Monday, July 06, 2009

06 July : And a little bit of everything else

Spent my whole day reading. Time passes by quickly...

I keep wondering whether i should change my blog. I am fickle-minded like that. I love my xanga. I guess its really easy to look up for me cause i havent blog hop much. And i would always come back to xanga.

i have been asking and telling people i think i should change links. One of the reason is to start anew.

I read my past entries and i am bloody thankful i left Burn.

Oh yes.. I won't deny this. I loved him. But not anymore. I cant love him again. That means i will not take him back into my life. I lost my feelings for him waaaaay before whatever shit started. I lost my trust in him. Slowly it fade away. The only reason i stayed on was because, he is The Father. I want a perfect family for nana.

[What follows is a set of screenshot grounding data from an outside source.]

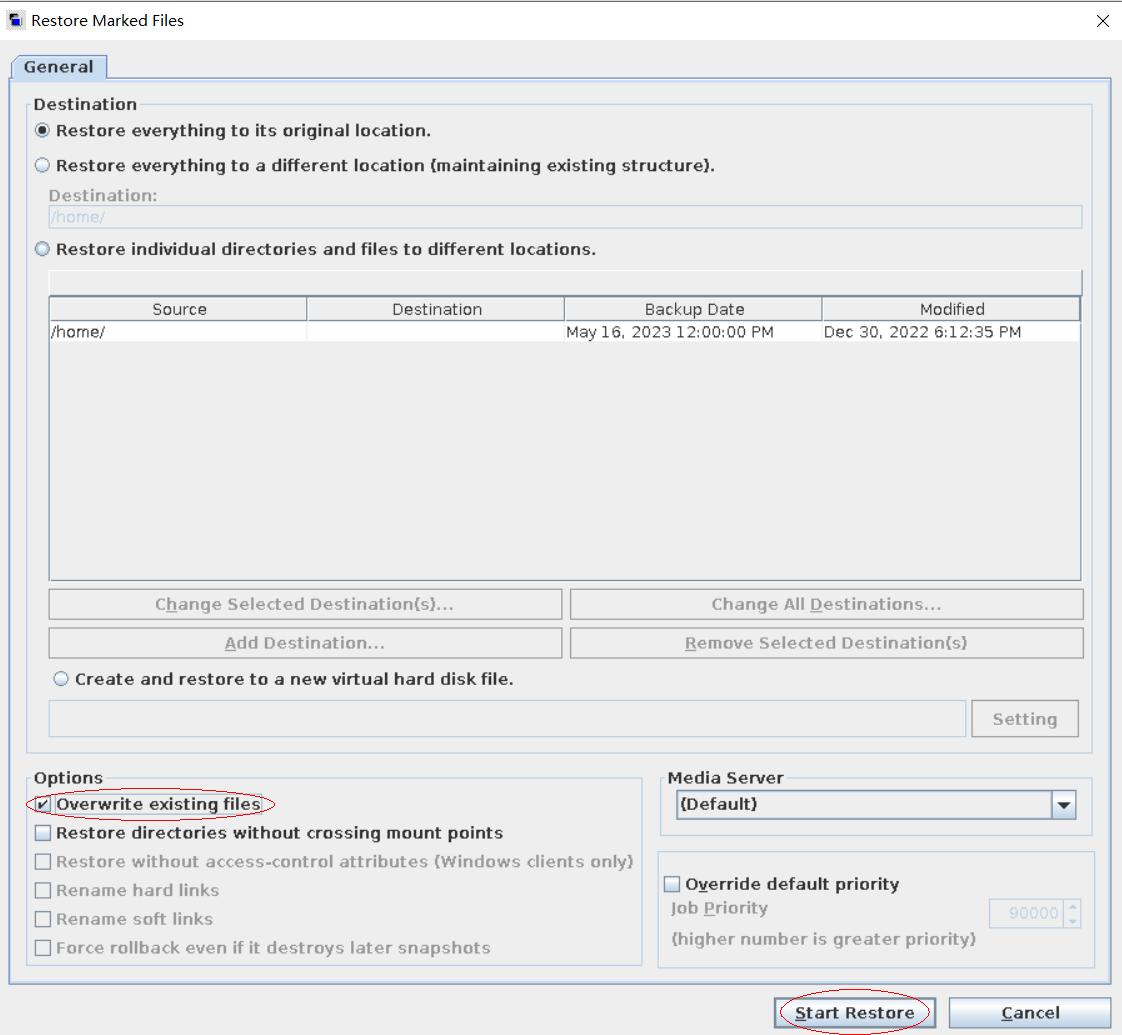Click the Destination column header
The width and height of the screenshot is (1122, 1035).
tap(436, 310)
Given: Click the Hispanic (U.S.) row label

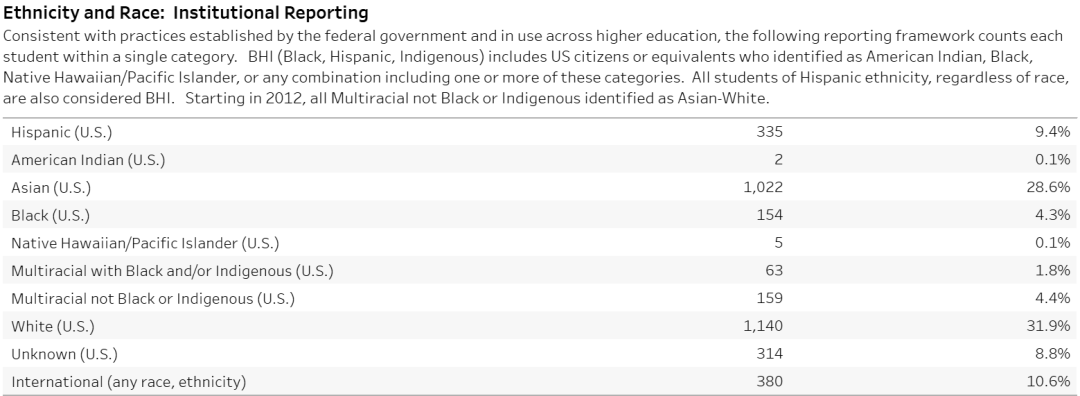Looking at the screenshot, I should click(x=61, y=132).
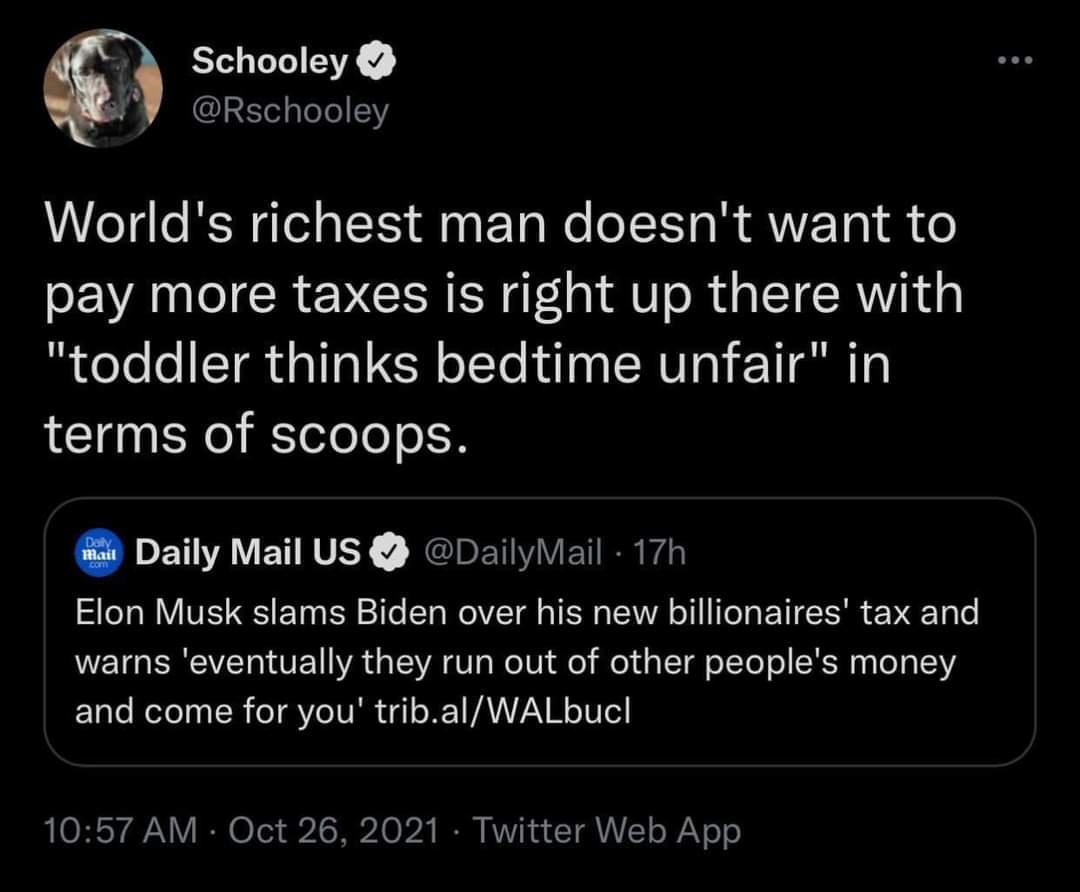Click the Schooley display name

(x=270, y=62)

And now after all of this is over, i have erased most memories i had of him. Totally erased. People might think i do it so fast and painlessly. But i lost the feelings long long ago it only took awhile for me to have the courage to actually be a single parent.
Huda, Wani and a few knew i cried and cried and cried. How afraid i was..

Reading back this blog, scared shitless out of me... how much of a fool i was. How depressed i was...

If there is a happy post it would be about Nuryna's growth. Other than that i was ranting MAD about Burn.

I was a crazy bitch on the loose. I'd go shouting at him in public, throwing any possible thing to (hopefully) hit his head (one of a very bad habit nana picked from me) and i hardly smile.

I hardly smiled.

I moved on. I think i smile more often than before.

I feel free.

I cant say i am truly off love. I believe in Love. Somewhere inside of me i am still a hopeless girl who wants to grow old with someone special.

I may feel abit lonely at times. I cant really tell who are my friends. I am not talking to a best friend which sometimes just make me feel very very sad. She'd laugh her head off about Nana's antics. I miss her but everytime i feel like calling her, i stop short and very afraid i would bother her life. Or being told off.

And this Single But Not Available thing is really getting to me. For me to go on about this STATUS thing would get me rabbling; it needs its an entry on its own.
One can only get so tired of playing the same game over and over again.

 I do not have a boyfriend.

I do not have to do any breakups.

I am like an item waiting for disposal. Things should not be repeated to other ears, top notch secret. Whatever happen should end there and then. Discard if found. Erase all memories of last night, over and out.

YET.. YET... There have to be some form of MUTUAL respect two must share. 

Read this. It takes two to tango. Two hands to clap. and all that crap.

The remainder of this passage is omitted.